Stored items:
┌──
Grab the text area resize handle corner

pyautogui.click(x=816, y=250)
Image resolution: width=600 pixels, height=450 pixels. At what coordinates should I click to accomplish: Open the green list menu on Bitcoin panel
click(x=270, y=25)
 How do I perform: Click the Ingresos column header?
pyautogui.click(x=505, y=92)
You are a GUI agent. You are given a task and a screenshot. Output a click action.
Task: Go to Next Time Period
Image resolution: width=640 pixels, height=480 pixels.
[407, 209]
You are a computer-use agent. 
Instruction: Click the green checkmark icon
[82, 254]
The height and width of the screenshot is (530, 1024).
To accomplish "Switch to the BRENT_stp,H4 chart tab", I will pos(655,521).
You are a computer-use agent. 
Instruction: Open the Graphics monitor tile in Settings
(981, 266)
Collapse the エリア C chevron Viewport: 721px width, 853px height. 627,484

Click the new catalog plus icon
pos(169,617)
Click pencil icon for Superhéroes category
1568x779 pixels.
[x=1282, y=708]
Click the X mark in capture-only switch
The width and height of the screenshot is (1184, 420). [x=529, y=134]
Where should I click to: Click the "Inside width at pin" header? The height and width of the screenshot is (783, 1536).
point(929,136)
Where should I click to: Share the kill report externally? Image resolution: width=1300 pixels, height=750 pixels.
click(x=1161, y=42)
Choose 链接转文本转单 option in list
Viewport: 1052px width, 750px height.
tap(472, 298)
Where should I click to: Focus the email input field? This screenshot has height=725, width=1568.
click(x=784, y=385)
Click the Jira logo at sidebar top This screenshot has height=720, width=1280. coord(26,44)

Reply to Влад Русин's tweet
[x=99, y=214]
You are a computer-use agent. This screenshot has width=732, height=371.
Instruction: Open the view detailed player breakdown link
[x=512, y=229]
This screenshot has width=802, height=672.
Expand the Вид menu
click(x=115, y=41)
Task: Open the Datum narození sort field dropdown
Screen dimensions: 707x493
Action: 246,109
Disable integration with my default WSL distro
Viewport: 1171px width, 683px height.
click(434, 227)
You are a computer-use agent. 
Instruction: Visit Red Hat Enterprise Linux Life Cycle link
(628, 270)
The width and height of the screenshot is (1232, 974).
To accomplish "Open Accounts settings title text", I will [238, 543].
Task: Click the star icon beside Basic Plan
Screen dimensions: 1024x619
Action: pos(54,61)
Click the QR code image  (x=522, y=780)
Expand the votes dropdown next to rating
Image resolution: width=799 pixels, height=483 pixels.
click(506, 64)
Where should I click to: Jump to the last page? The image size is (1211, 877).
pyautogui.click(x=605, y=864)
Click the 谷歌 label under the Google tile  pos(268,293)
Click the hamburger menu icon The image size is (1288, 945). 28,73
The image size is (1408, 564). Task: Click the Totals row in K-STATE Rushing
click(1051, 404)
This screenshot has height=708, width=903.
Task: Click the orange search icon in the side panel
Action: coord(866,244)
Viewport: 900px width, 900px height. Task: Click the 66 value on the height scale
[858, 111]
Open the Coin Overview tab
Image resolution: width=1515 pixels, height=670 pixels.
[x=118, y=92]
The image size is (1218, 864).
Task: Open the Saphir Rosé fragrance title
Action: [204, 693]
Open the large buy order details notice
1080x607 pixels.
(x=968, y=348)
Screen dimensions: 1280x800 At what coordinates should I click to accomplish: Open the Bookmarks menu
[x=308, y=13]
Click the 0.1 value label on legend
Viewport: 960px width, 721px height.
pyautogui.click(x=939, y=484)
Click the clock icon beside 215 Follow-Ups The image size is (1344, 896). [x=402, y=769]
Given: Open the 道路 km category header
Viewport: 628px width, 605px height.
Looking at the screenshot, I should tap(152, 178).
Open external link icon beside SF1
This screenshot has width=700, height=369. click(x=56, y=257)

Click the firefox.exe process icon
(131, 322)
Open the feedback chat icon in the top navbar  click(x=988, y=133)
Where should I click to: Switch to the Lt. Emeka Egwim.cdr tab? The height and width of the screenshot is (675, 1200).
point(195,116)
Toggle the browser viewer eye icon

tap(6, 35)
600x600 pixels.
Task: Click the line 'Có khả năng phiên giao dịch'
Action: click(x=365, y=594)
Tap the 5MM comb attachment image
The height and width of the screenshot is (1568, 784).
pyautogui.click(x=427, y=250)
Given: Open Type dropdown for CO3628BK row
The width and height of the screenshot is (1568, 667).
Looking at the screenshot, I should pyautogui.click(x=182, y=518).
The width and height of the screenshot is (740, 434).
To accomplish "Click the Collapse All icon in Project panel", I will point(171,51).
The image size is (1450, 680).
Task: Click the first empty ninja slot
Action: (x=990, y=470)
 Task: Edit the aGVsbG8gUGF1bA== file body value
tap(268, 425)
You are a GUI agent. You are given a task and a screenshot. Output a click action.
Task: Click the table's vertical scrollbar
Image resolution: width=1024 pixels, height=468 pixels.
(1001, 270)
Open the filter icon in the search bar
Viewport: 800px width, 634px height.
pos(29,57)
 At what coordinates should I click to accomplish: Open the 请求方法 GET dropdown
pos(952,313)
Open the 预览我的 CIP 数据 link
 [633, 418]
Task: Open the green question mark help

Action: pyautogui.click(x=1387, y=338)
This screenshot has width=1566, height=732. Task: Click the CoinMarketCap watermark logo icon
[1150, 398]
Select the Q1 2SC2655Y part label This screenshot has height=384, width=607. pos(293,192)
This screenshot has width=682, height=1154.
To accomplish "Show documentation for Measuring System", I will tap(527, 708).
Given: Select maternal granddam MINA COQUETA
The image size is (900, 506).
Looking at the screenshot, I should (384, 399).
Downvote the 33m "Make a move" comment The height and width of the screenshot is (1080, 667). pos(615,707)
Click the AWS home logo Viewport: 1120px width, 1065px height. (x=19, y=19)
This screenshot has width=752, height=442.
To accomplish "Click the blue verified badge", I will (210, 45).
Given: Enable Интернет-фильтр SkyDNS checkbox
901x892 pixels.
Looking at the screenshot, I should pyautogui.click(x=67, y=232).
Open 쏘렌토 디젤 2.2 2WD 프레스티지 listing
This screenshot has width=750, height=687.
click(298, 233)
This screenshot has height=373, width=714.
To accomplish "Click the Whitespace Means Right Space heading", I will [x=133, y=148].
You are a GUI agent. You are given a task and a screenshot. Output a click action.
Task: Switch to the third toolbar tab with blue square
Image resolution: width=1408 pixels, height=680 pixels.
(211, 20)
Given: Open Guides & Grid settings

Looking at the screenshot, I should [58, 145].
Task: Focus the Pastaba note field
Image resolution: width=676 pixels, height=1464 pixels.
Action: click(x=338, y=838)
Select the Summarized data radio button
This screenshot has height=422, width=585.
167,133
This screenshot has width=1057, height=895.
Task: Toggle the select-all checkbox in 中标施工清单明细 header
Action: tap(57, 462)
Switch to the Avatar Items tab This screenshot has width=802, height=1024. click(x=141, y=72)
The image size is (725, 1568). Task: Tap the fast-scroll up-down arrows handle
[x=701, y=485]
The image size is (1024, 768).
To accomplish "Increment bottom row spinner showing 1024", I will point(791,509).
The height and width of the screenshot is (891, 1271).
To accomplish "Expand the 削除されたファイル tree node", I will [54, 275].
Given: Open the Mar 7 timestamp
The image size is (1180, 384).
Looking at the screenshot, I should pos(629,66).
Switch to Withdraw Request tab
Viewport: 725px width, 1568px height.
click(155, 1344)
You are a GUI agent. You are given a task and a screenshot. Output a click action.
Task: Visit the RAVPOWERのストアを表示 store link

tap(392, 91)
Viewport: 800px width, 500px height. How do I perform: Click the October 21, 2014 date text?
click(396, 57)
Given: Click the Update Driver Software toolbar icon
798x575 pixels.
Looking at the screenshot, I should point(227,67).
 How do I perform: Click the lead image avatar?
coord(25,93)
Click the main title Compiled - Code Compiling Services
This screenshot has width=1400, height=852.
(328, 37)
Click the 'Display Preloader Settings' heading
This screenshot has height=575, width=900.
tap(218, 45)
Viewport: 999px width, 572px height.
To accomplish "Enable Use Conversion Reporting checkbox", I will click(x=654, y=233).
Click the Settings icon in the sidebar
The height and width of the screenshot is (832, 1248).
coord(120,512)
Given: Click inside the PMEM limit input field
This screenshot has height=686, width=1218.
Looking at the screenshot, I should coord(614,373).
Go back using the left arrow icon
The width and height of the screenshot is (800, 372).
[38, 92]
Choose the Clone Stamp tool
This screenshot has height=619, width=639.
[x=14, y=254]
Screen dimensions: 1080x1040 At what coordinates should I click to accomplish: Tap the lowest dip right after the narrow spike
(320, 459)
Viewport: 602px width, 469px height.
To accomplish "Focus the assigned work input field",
└──
* **Problem details**
Your whole answer should be one number, the count of lines in the records that hold "blue".

* **Response to this task**
2